Cognitive therapy is a form of psychotherapy that helps people learn how to change their cognitive patterns. It often involves changing thoughts and beliefs about oneself, one’s future, and the world around them. Cognitive therapy can treat depression, anxiety disorders, bipolar disorder, schizophrenia, and obsessive-compulsive disorder. You should consider three points when deciding whether cognitive therapy will work for your condition: 1) cognitive distortions, 2) cognitive errors, 3) cognitive restructuring skills.
1). Cognitive Distortions: these are ways in which we distort our thoughts or perceptions — they’re not based on reality but rather what we’ve been trained to believe as true or untrue from past experiences. Common examples include overgeneralization, mind-reading, fortune-telling, labeling/mislabeling, emotional reasoning, and catastrophizing.
2) Cognitive Errors: cognitive errors are cognitive distortions that we often make without realizing it.

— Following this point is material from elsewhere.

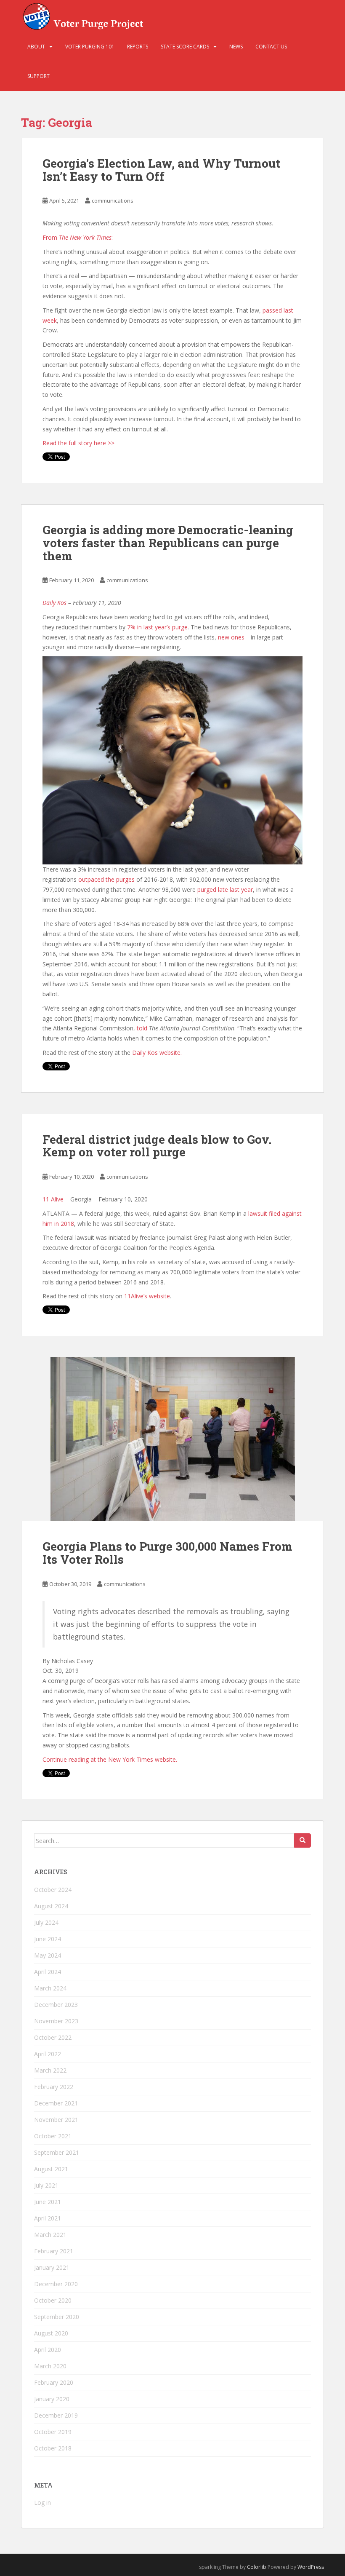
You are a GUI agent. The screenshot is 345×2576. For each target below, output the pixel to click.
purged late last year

These include filtering, discounting the positive, and magnifying the negative.
3) Cognitive Restructuring Skills: cognitive restructuring skills are ways of re-evaluating cognitive distortions and cognitive errors. The process often involves identifying the distortion or error, determining what type it is (i.e., overgeneralization), generating a less distorted thought, and considering the evidence for each perspective to help determine which one is more accurate.
In conclusion, cognitive therapy is one way people can address cognitive distortions.